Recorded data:
________________________

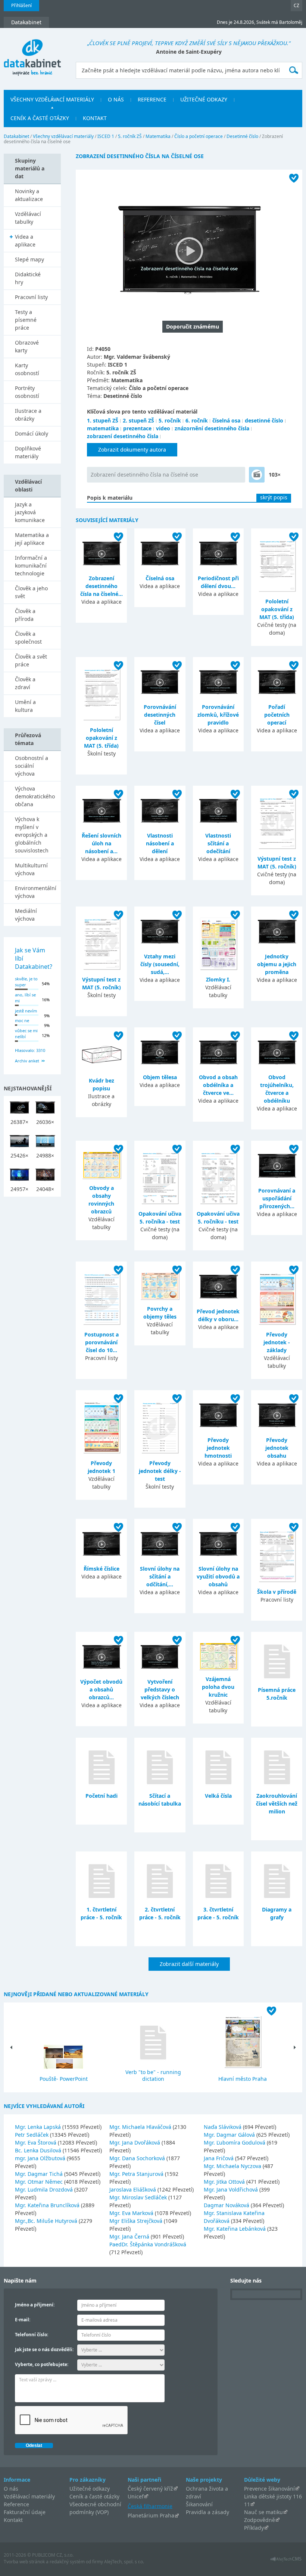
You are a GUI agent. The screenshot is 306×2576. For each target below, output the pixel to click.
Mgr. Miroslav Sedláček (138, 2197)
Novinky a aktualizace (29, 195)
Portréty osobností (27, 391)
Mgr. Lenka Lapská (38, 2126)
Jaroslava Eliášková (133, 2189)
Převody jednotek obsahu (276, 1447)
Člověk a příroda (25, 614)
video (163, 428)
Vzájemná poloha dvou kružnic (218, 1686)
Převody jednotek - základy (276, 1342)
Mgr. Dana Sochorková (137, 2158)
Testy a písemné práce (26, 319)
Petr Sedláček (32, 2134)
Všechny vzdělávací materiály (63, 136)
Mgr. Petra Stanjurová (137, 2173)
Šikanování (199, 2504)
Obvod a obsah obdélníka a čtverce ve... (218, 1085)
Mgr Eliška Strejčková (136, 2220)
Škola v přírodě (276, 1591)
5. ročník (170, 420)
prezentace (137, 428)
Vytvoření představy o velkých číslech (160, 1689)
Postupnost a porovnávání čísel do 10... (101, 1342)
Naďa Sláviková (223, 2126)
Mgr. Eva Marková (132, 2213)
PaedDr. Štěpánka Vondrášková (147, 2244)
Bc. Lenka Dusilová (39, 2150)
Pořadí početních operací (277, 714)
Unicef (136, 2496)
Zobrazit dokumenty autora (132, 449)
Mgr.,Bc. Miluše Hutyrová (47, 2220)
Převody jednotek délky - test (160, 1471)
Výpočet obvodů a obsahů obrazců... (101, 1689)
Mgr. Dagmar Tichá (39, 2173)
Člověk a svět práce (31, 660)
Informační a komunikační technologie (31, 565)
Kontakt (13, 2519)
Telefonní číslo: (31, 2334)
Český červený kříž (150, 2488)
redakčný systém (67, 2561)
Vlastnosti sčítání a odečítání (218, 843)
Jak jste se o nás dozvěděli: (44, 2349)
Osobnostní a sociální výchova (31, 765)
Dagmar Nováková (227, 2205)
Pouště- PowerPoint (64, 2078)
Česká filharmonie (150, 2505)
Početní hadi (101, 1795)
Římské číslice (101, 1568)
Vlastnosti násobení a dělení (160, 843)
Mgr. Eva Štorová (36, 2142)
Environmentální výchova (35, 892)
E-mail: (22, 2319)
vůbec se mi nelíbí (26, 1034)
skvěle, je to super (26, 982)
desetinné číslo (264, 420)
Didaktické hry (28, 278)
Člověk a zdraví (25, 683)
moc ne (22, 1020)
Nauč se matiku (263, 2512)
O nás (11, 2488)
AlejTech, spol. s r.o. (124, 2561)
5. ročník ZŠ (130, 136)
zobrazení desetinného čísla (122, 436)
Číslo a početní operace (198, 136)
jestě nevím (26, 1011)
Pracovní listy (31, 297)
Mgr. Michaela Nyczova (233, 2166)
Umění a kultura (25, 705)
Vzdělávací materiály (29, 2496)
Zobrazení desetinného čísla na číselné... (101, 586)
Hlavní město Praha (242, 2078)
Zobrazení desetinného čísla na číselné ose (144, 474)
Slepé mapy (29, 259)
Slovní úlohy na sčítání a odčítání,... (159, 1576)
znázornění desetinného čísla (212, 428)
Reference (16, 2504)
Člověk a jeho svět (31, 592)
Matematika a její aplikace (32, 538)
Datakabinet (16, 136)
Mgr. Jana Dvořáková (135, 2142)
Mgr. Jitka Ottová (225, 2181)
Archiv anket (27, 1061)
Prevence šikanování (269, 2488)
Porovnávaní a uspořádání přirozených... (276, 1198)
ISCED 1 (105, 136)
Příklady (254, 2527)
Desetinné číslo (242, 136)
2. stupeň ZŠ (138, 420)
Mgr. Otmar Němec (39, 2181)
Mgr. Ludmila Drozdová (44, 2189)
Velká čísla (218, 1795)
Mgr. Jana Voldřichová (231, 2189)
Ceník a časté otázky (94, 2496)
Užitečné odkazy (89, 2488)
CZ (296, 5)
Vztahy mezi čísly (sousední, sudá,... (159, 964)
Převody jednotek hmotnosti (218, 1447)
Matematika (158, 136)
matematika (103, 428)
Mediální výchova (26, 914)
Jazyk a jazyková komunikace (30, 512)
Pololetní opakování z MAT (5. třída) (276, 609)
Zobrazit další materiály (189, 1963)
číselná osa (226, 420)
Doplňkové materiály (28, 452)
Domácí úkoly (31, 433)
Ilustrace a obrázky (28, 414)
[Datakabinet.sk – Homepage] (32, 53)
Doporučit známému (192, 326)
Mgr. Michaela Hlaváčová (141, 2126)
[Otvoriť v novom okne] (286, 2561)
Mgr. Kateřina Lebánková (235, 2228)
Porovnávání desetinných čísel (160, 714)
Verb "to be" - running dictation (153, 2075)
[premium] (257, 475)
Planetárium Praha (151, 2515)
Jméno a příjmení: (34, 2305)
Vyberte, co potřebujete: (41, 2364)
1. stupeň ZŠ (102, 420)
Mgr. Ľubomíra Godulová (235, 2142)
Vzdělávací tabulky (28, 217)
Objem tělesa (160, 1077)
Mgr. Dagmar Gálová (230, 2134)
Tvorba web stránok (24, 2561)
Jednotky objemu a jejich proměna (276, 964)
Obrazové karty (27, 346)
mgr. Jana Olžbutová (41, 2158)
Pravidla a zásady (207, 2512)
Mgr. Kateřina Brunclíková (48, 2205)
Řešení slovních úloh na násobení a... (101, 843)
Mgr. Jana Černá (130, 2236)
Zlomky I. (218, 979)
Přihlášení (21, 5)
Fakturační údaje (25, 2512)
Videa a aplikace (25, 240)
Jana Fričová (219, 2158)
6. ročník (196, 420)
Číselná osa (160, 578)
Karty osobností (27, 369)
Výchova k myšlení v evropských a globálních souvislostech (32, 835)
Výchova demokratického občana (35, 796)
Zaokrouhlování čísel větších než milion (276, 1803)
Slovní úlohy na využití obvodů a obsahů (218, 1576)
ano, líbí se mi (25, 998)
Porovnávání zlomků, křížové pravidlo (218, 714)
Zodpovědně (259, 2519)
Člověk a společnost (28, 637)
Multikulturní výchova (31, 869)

________________________

YOUR ASSIGNMENT -
Look above for the line holding "Objem tělesa (160, 1077)". Print it and every line after it, exactly, through the line holding "Zaokrouhlování čísel větších".

ANSWER BELOW -
Objem tělesa (160, 1077)
Mgr. Dagmar Gálová (230, 2134)
Tvorba web stránok (24, 2561)
Jednotky objemu a jejich proměna (276, 964)
Obrazové karty (27, 346)
mgr. Jana Olžbutová (41, 2158)
Pravidla a zásady (207, 2512)
Mgr. Kateřina Brunclíková (48, 2205)
Řešení slovních úloh na násobení a... (101, 843)
Mgr. Jana Černá (130, 2236)
Zlomky I. (218, 979)
Přihlášení (21, 5)
Fakturační údaje (25, 2512)
Videa a aplikace (25, 240)
Jana Fričová (219, 2158)
6. ročník (196, 420)
Číselná osa (160, 578)
Karty osobností (27, 369)
Výchova k myšlení v evropských a globálních souvislostech (32, 835)
Výchova demokratického občana (35, 796)
Zaokrouhlování čísel větších než milion (276, 1803)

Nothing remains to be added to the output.